In addition to the large-scale correlation length, more sophisticated scattering experiments demonstrated that the system has the following kinetic features [163,164,165,166,167]:

(1) Before any signals could be detected from wide angle X-ray diffraction, i.e., no crystallographic crystals formed, the plotted scattering curve of the integrated intensity I(q,t) versus q showed a peak q_max, which scaled as q_max~(∆T)^1/2, where ∆T represents supercooling.

(2) I(q) exponentially grew with time, and the growth rate Ω_q/q² presented a linear relation with respect to q² for intermediate values of q.

These observations are very similar to the kinetics of spinodal decomposition, and several researchers have proposed that the early crystallization process was dominated by the mechanism of SD rather than NG. However, from previous analyses, it can be seen that NG and SD are quite different—to some extent, they are incompatible.

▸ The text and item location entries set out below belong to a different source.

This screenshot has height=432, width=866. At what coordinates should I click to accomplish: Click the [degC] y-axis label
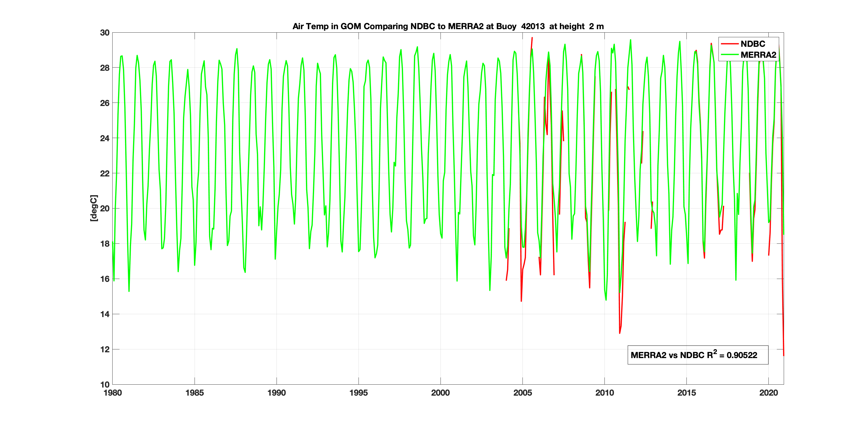coord(94,208)
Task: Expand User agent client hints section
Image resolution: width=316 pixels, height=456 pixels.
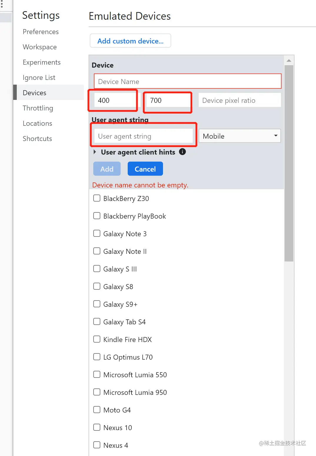Action: (95, 152)
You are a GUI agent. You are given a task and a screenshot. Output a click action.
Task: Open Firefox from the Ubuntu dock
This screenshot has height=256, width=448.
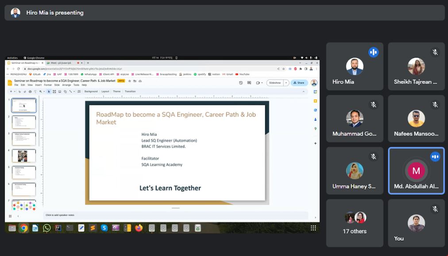[x=139, y=228]
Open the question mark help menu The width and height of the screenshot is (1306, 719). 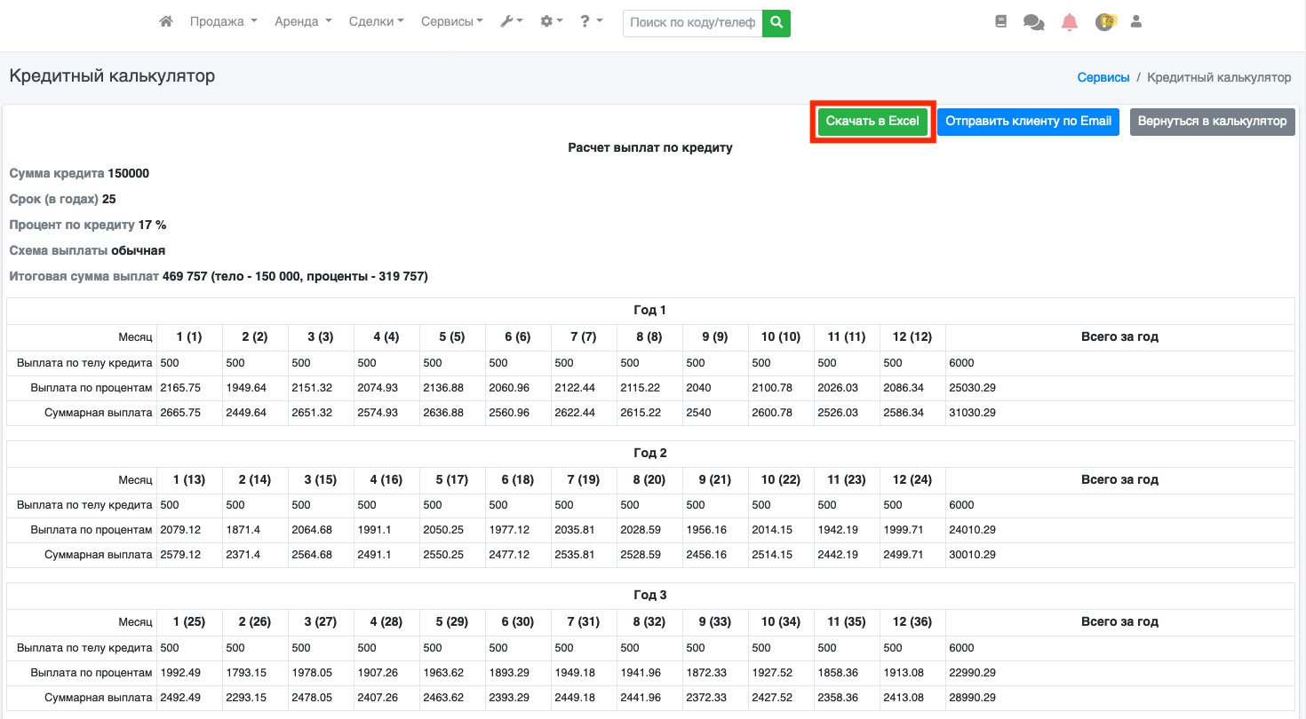[591, 22]
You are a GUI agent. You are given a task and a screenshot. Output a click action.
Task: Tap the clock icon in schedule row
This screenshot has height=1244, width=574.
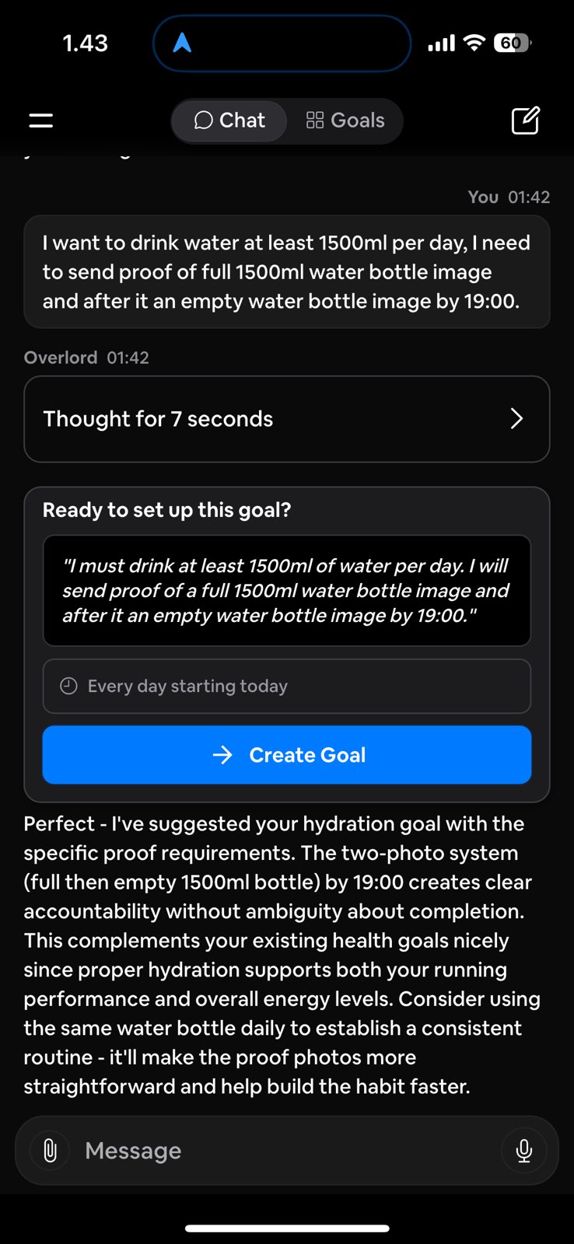point(69,686)
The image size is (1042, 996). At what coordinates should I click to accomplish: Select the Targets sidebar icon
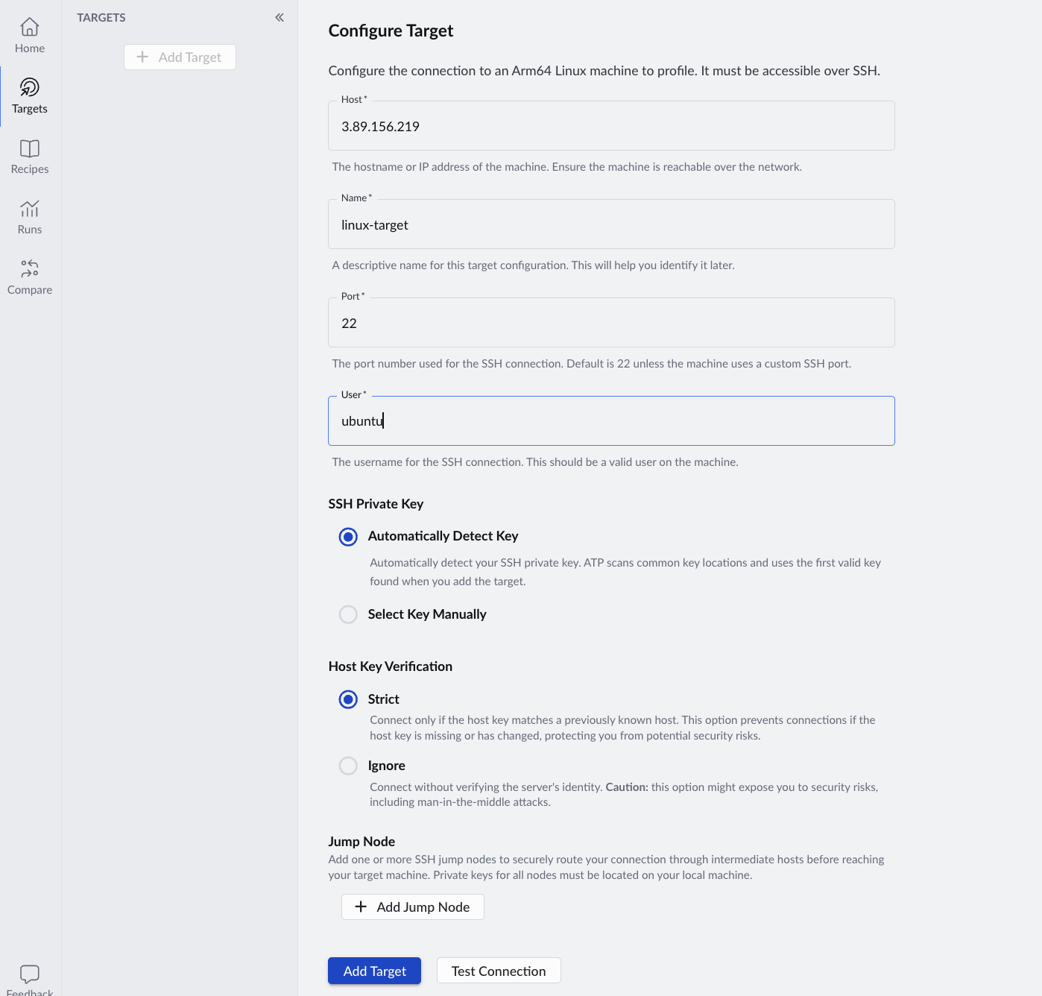click(x=30, y=88)
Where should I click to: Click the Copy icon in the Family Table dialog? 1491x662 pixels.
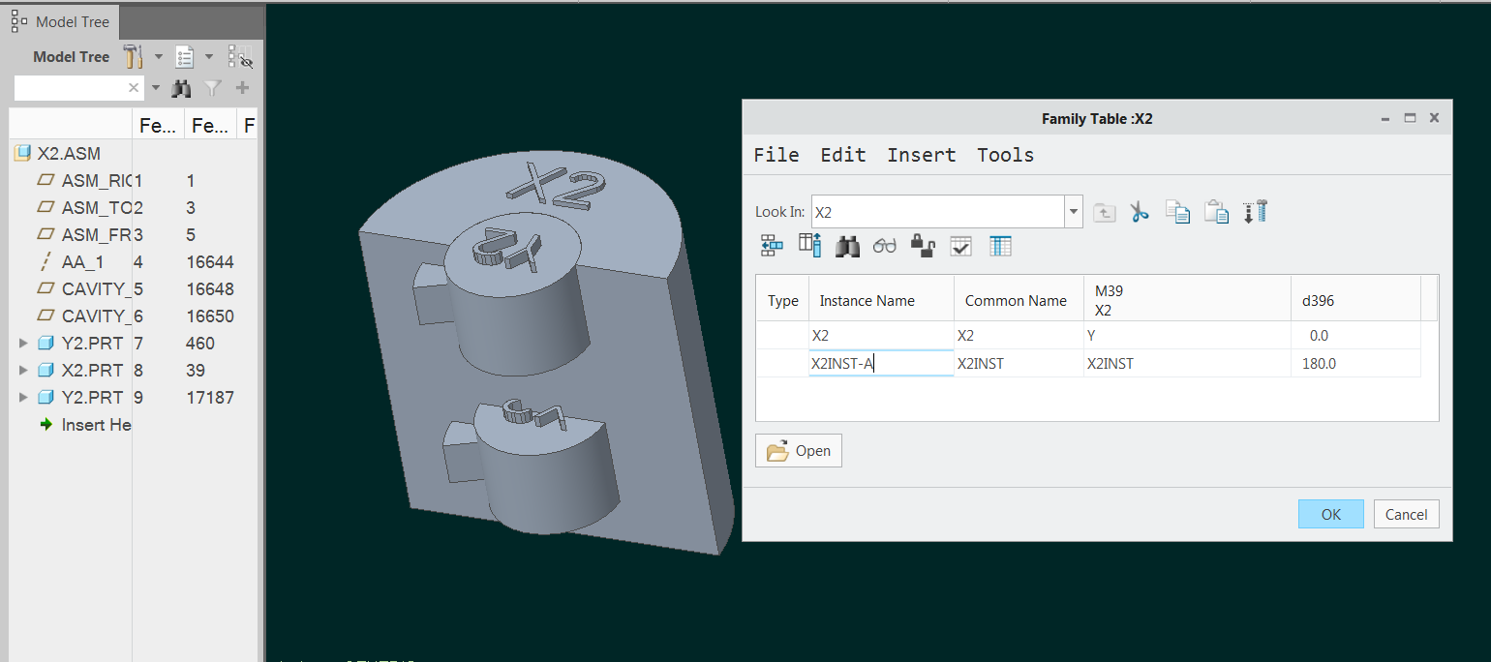click(x=1177, y=211)
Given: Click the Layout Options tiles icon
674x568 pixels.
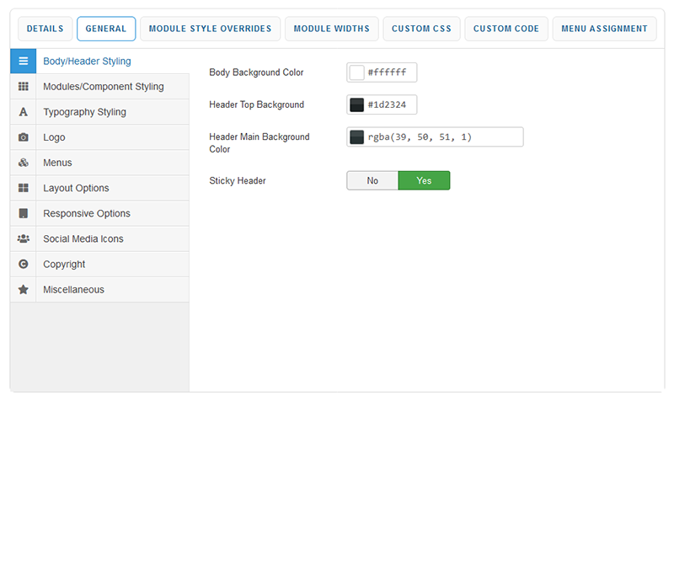Looking at the screenshot, I should 23,188.
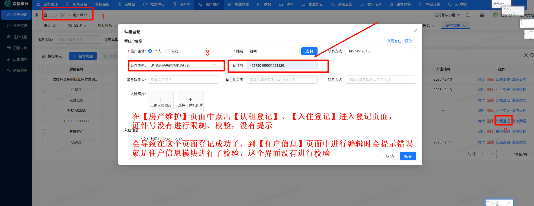The height and width of the screenshot is (206, 534).
Task: Expand the 芝澜月华小区 community selector
Action: pyautogui.click(x=447, y=15)
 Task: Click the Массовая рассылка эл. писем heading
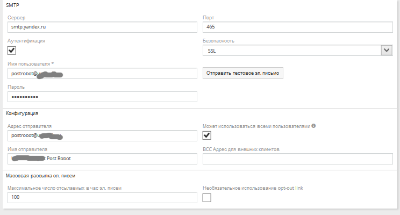[x=39, y=175]
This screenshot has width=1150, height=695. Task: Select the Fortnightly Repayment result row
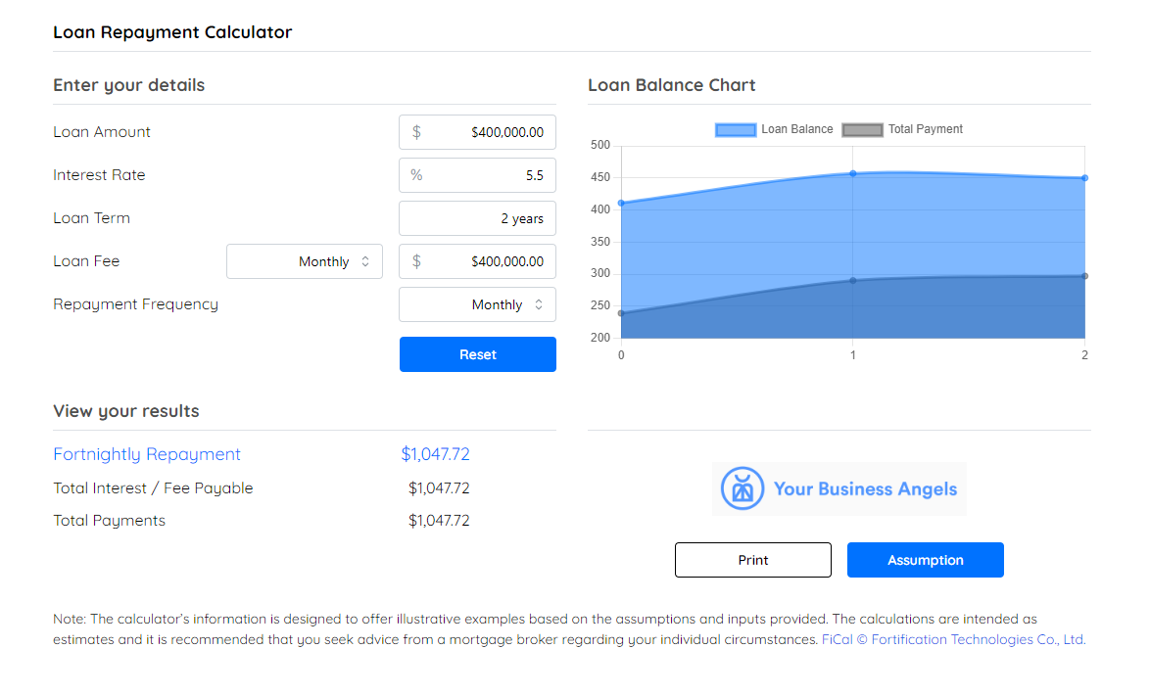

Taking the SD mechanism to explain the formation of primary nuclei was firstly proposed by Imai et al. [167], and later discussed by Olmsted et al. [164]. According to the experimental scattering curves, they found that these curves were similar to the kinetics of the phase separation of the traditional polymer blends, which inspired them to propose that the formation of primary nuclei was a spinodal-assisted process. However, SD here is not relevant to the traditional phase separation of polymer blends; instead, it refers to the so-called “conformational separation.” They argued that, in the PE melt, since the temperature was high, the occurrence of various conformations was equally probable. According to the assumption of the rotational isomeric state, at high temperatures, the probability of trans- and gauche- (g+, g−) conformations was 1/3 and 2/3, respectively. When the temperature is below the melting point, the trans-conformation will aggregate and form the primary nuclei. In addition, they calculated the difference of the free energy barrier before and after phase separation and found that, due to phase separation, the nucleation barrier of crystallization would be considerably reduced. Therefore, they concluded that primary nuclei could form by a spinodal-assisted mechanism.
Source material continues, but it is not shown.